Untuk desa yang sudah siap ekspor, sambung Busan, sejumlah langkah promosi telah dilakukan. Di antaranya, integrasi data 15 eksportir dan agregator ke dalam platform ekspor INAEXPORT milik Kemendag agar dapat dihubungi calon buyer luar negeri, fasilitasi business pitching antara 31 perusahaan eksportir dan perwakilan perdagangan RI di luar negeri, serta penjajakan bisnis (business matching) antara dua eksportir desa dan buyer asal India dan Australia.
Sementara itu, desa yang perlu pembinaan lanjutan akan mendapatkan pendampingan intensif untuk memperkuat ekosistem ekspor. Program itu meliputi pengembangan kualitas dan kuantitas produk, peningkatan kapasitas sumber daya manusia (SDM), perluasan akses pemasaran, dukungan pembiayaan, serta pendampingan lain yang disesuaikan dengan kebutuhan masing-masing desa.

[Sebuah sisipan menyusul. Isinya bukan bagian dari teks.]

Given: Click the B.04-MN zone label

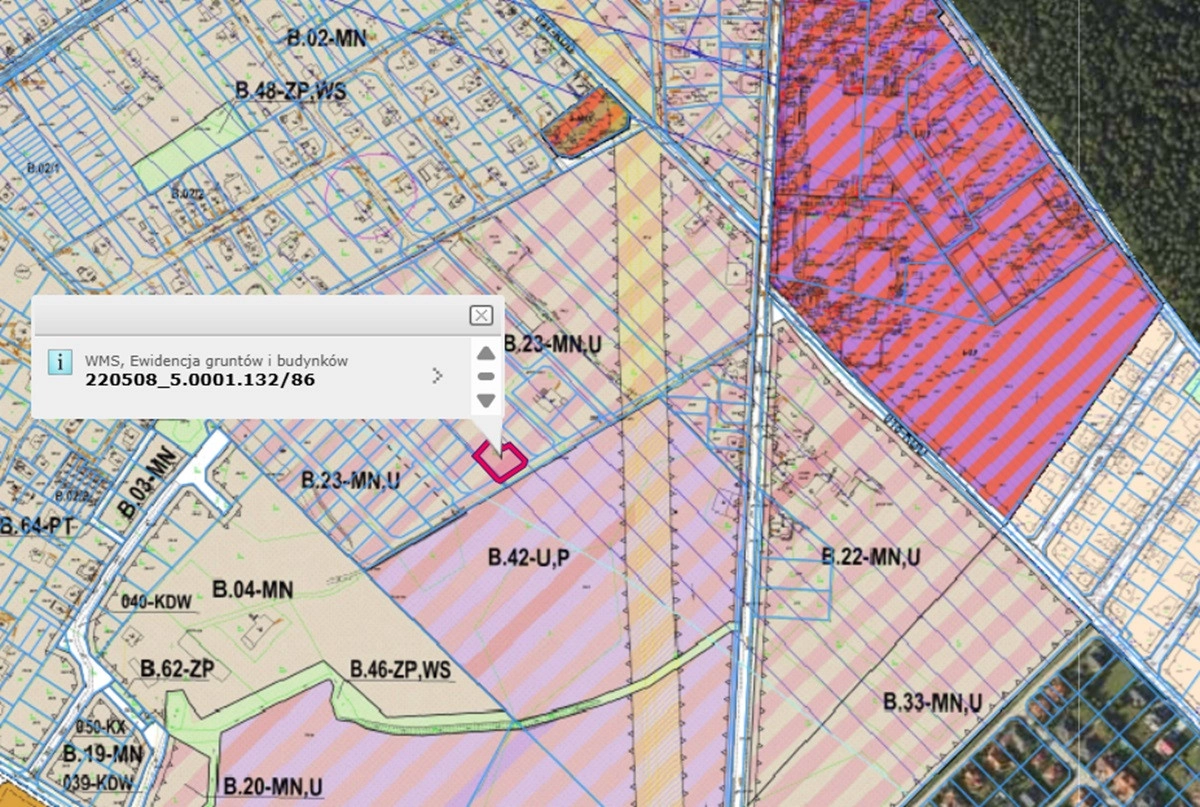Looking at the screenshot, I should tap(253, 590).
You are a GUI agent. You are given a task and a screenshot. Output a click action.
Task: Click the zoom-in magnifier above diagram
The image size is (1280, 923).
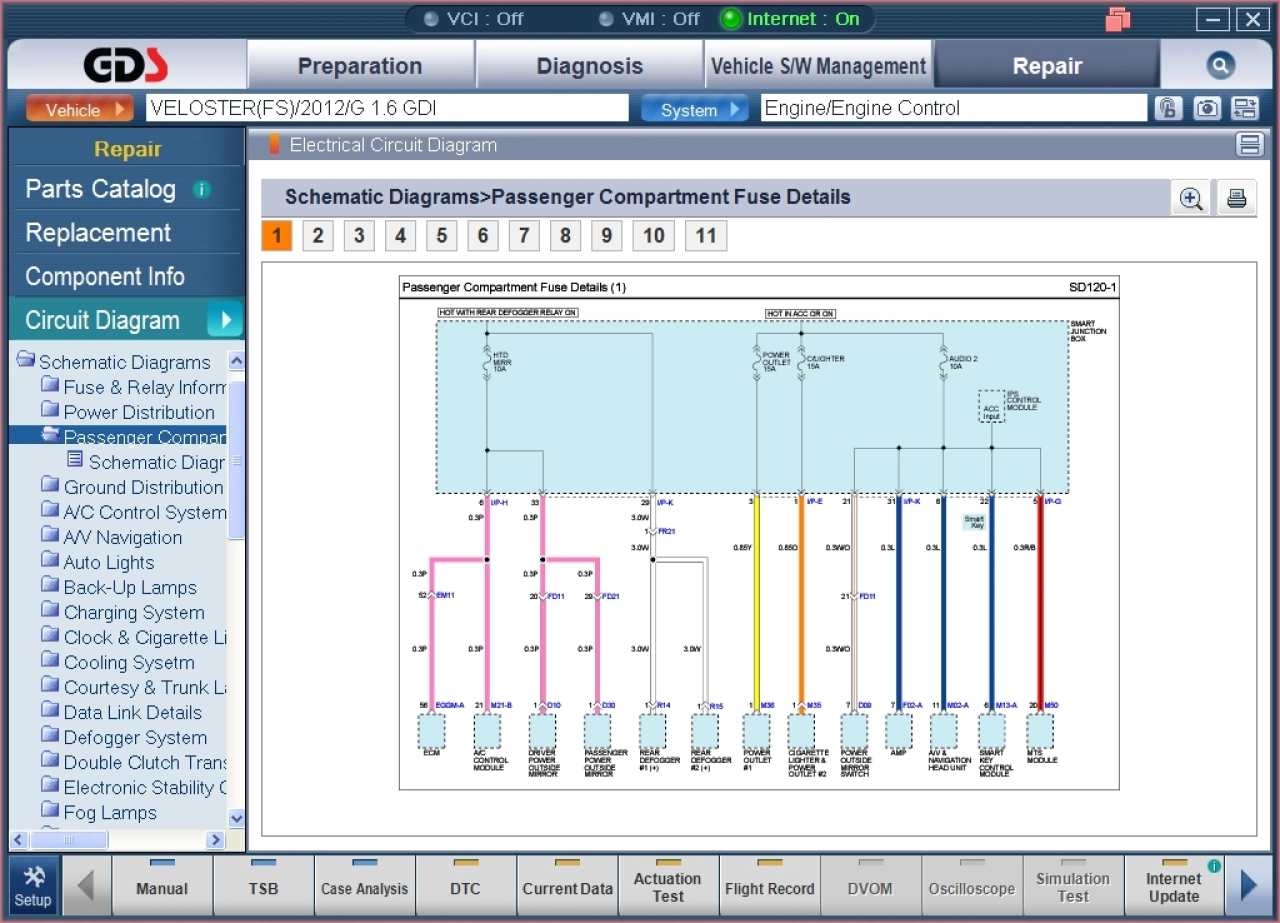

Logo Desa BISA Ekspor diluncurkan
Sebagai wujud dukungan, telah diluncurkan Logo Desa BISA Ekspor. Logo Desa BISA Ekspor merupakan kombinasi Tunas Desa (Tunesa) dan Anyaman Desa (Anyasa).
Tunesa, kata Mendag Busan, menggambarkan desa sebagai benih dengan daya tumbuh besar. Melalui kolaborasi, digitalisasi, keberanian bertransformasi, peran pemerintah dan swasta, benih desa dapat berkembang menjadi kekuatan ekonomi bangsa yang mampu bersaing di pasar global.
Sedangkan Anyesa menggambarkan simpul yang kuat seperti desa, pelaku usaha, pemerintah, swasta dan mitra global yang terhubung dalam satu ekosistem kolaboratif.
Selain itu terdapat Dashboard Desa BISA Ekspor yang menyajikan data komoditas dari setiap desa di seluruh Indonesia. Dashboard itu akan terus diperbarui sehingga mampu menampilkan data suplai yang akurat dan transparan, sekaligus menjadi panduan penting bagi pelaku usaha khususnya agregator, pemerintah dan pembina desa.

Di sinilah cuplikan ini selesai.